Home News Five Things We Learned From NWA Powerrrr (So Far)

    Five Things We Learned From NWA Powerrrr (So Far)

    On October 8thof this year, in the Georgia Public Broadcasting studio in Atlanta, Georgia, old school studio wrestling made it’s triumphant return!

    NWA Power (or Powerrr to some) has been a fun, weekly hour that has made me fall in love with wrestling all over again. A throwback to a time that I wasn’t quite old enough to remember, the show is such a wonderfully put together show that is unique from anything else in the wrestling world today.

    So, with a few episodes already out on the NWA YouTube page, I figured I would break down some of the great aspects of the show and give you lovely people my top five takeaways for what I’ve seen from NWA Power so far. 


    One of the first things that stands out with the show is the fact that promos have a very authentic feel to them. No one is handed a script to memorize, but are told they have a certain amount of time to go out and either get a program or themselves over. 

    I’ve seen a lot of great stuff from several people, including Eli Drake, Homicide and Eddie Kingston, Aron Stevens, and the World champ Nick Aldis. The highlight for me though has been James Storm. That guy is someone who can talk people into a building and get over with just a minute or two on the mic. 

    From the first episode, it’s this authentic, un-scripted feel that has made this show stand out to me the most. I know AEW has prided itself on not handing wrestlers scripts, and that’s a good thing, but NWA has so many segments allotted for talent to speak that I feel like I’ve gotten to hear from, and really learn about, more people on this show than any other major wrestling show today.

    Also, while I’m on the subject of talking, I’d be remised if I didn’t mention the announce team. I’ve thoroughly enjoyed the team of Joe Galli and Jim Cornette. 
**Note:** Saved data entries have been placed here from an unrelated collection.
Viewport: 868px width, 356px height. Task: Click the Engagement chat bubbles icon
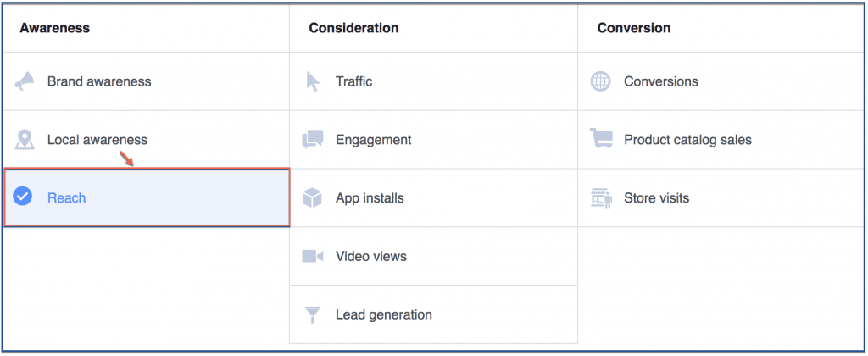click(313, 140)

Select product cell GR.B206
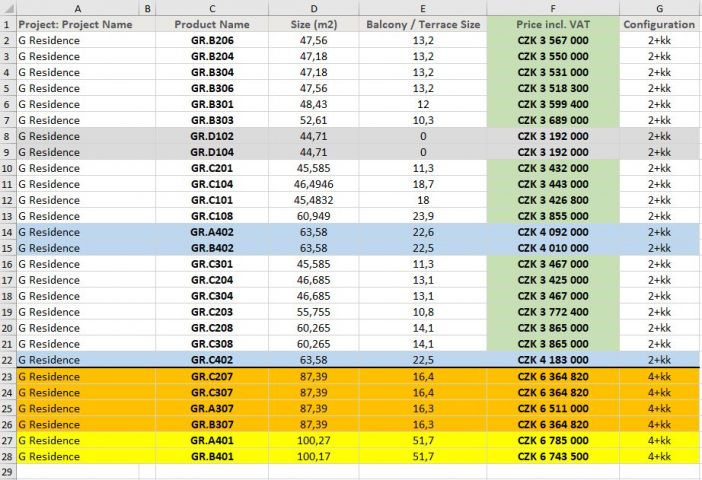point(212,40)
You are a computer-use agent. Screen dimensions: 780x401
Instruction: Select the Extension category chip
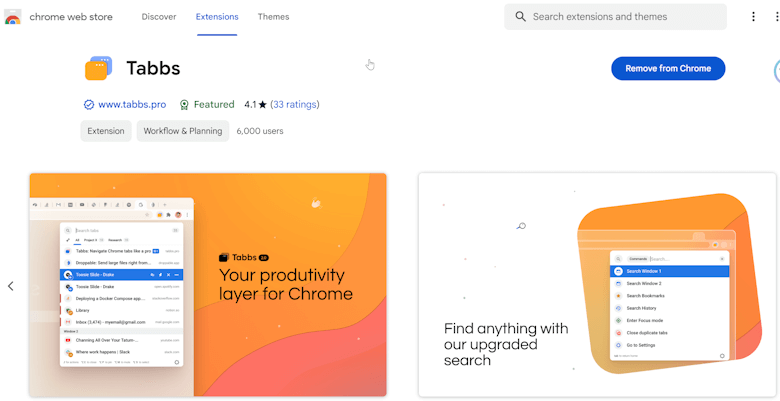click(106, 131)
    This is definitely a top takeaway for me. In a world of three hour Raws, marathon PPVs, and a plethora of two hour shows, it’s nice to sit down and watch a full episode of wrestling in an hour (less than, actually). I actually think NXT has lost some of its charm by expanding to two hours, but NWA Power has that charm and more.

    The best thing is that I feel like the creative behind the NWA has been able to fill the shows with plenty of storytelling (more on that later) without feeling too busy but also without having any real filler. It boils down to solid pacing. Power’s pacing feels so natural for a pro wrestling show and makes it not only easy to watch but also fun to watch as well.
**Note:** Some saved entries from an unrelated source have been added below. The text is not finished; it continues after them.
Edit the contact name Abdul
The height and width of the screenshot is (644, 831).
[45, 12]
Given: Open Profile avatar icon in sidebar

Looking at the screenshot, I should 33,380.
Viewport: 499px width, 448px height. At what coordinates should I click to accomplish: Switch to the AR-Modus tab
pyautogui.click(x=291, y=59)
    Some of my issues with certain promotions that shall remain nameless is this insistence of making nearly every match look and feel like a PPV main event. I understand wrestlers wanting to maximize their minutes and really take advantage of the time they have on national television, but I get exhausted with so many false-finishes and what amounts to meaningless moves. 
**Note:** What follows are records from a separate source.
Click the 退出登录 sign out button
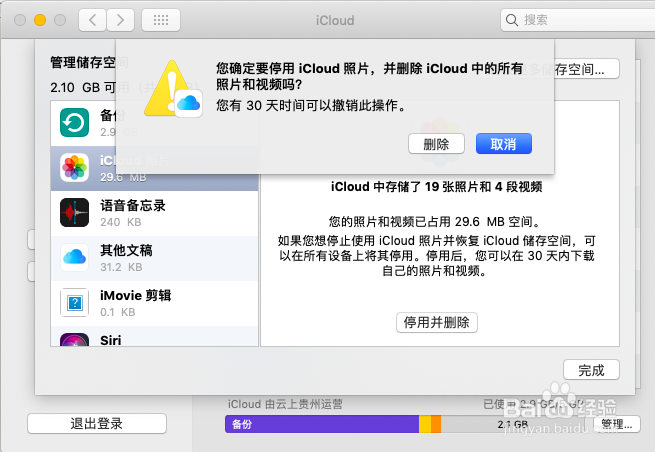This screenshot has height=452, width=655. pos(97,424)
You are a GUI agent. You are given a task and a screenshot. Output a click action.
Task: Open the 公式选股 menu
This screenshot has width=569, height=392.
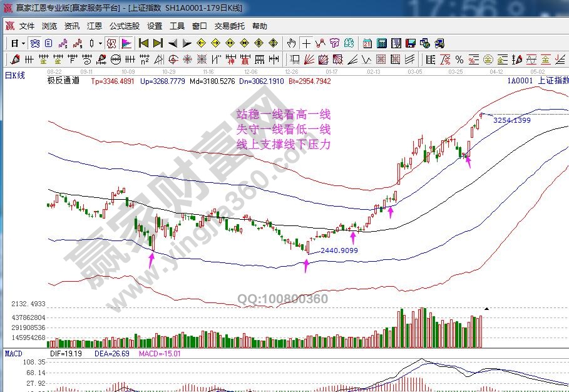click(x=125, y=26)
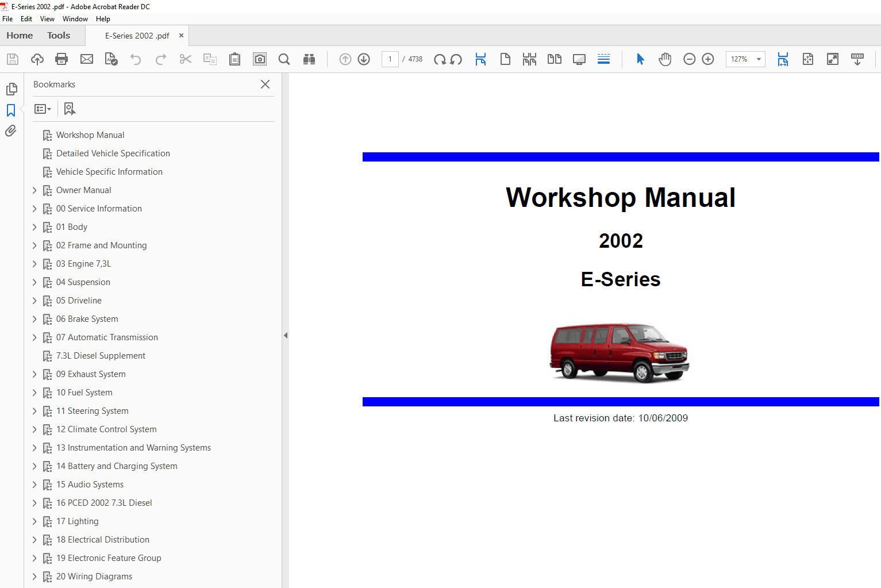Zoom in with the plus icon
This screenshot has width=881, height=588.
(708, 59)
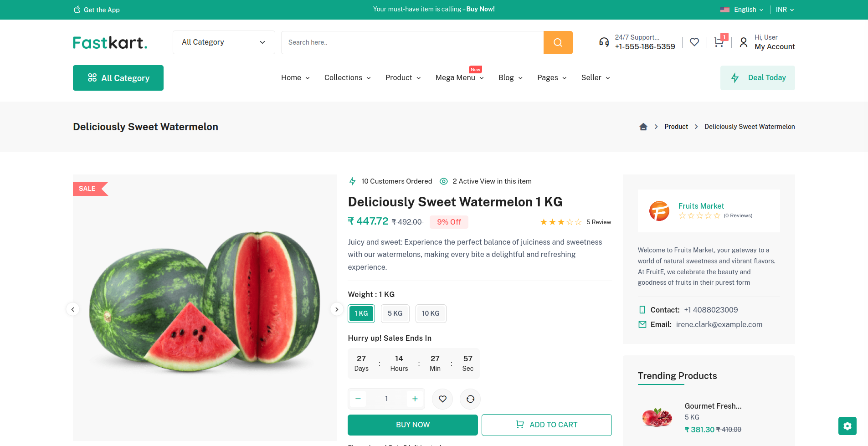The height and width of the screenshot is (446, 868).
Task: Open the shopping cart icon
Action: pos(719,42)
    Sometimes the purpose of a pro wrestling match is to get someone over or to just tell a story in a short amount of time. It’s a tradition that’s as old as wrestling. Not everything has to be a five-star classic in order to be a good wrestling match. The NWA has managed to use “squash” matches with underneath talent going up against stars that the promotion wants to highlight and I think they’ve done so beautifully. 

    I wasn’t very familiar with tag teams like The Dawsons and The Wild Cards, so putting them in short matches which last just a couple of minutes, really helps me as a viewer understand who they are, how they work, and what their gimmick is. It’s a welcome change to what other places might be doing.


    One really fun thing about the studio layout of the show is the ability for the wrestlers to interact easier with the fans. The fans are so close to the action and the studio is shaped in such a way that fans can hear the wrestlers without mics, and vice versa. So wrestlers can listen to the crowd during matches and promos and play off of that really well during the show. 

    Plus, with the smaller crowd size, it seems easier for chants to organically form. Seeing how quickly Tim Storm’s “Mama” has gotten over is a great example of how the studio atmosphere can really affect what happens on the show. It adds to the organic feel of the show, knowing that things can change based off of how the crowd reacts to something. It just feels more real that way. 


    All of the above really culminates in this point. Things are able to build from episode to episode and it’s so easy to watch it from week to week. The promos, the short matches, the fans’ input, it all comes together each hour to tell a story that is playing out over time. The matches that get more time, like the NWA Title Match from the first episode, or the tag team main event from the second and third, feel bigger because of how the show is presented.

    And all of it is going to lead the first NWA PPV of the Power Era, NWA Into the Fire. I’m already looking forward to seeing the payoffs to the stories that are just now starting to take shape in the GPB Studios in Atlanta. The anticipation of seeing two stars finally meet in the ring is so refreshing. I love watching stars in other promotions lock up on weekly shows, but we’ve definitely been spoiled by it. Having to wait to see the big matches will not only make them that much more special, but it’ll be yet another trait that sets this new NWA apart from the rest of the pack.